Dokter Kandungan

Ardan terbangun dari tidur oleh suara bunyi pesan masuk di ponselnya. Dia meraih ponsel dan melihat isi pesan tersebut. Segera ponsel dia letakkan ke atas meja, setelah membaca siapa pengirimnya.

"Dasar temen kampret. Tadi Aden, sekarang Serlan, sibuk minta dibawain oleh-oleh mulu," sungut Ardan.

Ardan tak melanjutkan tidurnya, rasa kantuknya hilang setelah terganggu bunyi pesan masuk yang datang terus menerus.

Dia pun beranjak dari sofa, bergegas ke kamar mandi karena merasakan desakan untuk buang air kecil. Setelah keluar dari kamar mandi, tampak kelegaan dari wajahnya.
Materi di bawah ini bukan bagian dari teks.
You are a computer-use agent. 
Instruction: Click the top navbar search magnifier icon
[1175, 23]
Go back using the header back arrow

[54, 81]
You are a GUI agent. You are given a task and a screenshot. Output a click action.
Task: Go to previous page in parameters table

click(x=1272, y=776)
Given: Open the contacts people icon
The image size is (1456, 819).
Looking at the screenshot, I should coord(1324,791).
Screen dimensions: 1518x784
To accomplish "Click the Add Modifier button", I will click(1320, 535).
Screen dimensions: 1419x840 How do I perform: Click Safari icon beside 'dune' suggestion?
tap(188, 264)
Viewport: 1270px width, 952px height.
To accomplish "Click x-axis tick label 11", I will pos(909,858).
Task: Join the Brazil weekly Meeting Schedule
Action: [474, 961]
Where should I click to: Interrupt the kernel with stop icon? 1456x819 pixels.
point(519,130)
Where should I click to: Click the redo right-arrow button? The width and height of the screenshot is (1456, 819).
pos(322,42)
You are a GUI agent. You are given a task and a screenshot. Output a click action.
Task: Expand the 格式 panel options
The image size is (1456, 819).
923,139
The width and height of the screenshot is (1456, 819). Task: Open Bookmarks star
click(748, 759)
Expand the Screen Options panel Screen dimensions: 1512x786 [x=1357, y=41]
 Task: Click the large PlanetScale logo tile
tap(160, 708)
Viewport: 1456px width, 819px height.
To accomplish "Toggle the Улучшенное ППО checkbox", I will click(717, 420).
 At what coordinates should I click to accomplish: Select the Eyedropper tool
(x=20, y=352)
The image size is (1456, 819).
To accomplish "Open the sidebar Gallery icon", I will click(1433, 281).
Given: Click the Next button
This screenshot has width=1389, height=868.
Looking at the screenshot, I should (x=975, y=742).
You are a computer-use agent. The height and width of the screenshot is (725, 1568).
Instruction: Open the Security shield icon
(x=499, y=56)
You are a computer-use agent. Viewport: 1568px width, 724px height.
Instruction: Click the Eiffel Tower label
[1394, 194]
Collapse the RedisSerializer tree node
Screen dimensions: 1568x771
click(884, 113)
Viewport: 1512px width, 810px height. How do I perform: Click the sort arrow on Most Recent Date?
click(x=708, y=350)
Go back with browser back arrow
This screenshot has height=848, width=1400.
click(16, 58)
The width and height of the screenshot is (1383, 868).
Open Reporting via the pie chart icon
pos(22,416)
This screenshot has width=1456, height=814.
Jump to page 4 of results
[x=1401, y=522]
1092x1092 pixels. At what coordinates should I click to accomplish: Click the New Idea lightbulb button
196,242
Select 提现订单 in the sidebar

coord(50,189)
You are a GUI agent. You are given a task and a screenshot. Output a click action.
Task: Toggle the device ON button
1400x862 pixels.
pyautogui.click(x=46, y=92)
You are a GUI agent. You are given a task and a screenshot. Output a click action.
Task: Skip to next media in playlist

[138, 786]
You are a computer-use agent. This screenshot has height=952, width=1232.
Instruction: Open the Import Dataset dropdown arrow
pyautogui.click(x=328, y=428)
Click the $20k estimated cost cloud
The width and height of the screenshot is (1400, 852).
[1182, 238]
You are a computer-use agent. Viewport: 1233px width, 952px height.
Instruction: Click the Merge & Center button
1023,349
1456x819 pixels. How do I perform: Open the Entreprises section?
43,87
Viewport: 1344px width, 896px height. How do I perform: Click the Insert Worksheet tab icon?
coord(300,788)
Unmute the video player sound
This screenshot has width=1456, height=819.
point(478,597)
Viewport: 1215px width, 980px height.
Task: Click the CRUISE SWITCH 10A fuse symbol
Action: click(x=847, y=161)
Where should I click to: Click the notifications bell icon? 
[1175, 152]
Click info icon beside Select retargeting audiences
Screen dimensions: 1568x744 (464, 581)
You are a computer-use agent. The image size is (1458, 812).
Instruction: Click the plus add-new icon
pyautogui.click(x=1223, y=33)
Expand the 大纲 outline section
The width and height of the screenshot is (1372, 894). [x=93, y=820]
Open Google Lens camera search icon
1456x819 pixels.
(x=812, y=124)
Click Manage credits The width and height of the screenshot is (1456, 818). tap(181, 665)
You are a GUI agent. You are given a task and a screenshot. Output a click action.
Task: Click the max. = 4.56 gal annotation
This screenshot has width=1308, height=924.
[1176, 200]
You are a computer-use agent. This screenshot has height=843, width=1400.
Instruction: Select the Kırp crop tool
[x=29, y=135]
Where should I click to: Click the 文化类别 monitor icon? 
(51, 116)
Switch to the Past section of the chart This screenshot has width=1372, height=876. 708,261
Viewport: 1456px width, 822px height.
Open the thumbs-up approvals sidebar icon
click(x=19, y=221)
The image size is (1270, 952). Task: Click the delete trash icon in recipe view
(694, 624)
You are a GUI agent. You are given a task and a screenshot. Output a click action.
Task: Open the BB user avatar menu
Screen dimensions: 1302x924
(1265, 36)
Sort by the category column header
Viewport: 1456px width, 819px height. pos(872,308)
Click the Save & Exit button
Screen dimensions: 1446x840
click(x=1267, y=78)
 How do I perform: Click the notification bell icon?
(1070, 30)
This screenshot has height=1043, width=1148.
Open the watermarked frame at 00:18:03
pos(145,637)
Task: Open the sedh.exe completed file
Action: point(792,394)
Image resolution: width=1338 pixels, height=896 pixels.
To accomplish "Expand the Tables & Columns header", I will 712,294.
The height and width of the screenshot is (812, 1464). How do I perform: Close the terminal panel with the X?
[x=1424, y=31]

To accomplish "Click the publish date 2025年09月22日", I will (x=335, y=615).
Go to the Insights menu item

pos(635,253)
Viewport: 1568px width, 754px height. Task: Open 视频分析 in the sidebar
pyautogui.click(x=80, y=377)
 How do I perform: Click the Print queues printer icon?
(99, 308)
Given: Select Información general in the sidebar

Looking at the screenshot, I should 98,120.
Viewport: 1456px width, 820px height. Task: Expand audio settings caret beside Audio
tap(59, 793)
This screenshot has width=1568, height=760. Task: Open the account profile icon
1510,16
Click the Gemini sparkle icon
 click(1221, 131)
Delima yang baru bangun dari tidur, langsung ke kamar mandi untuk membersihkan diri. Setelahnya, dia membaca camilan ke ruang keluarga, dia pun duduk di depan tv.

Dia menonton tv sambil menikmati makanannya. Ardan yang baru keluar dari kamarnya, segera bergabung dengan Delima.

Mereka melihat sebuah iklan tentang acara pameran seni yang akan diadakan di kota tempat tinggalnya Delima. Delima pun merasa tertarik dengan tayangan tersebut.

"Kak, kalo besok kita ke situ, sekalian nganter oleh-oleh ke rumah ayah mama, boleh?" tanya Delima penuh harap.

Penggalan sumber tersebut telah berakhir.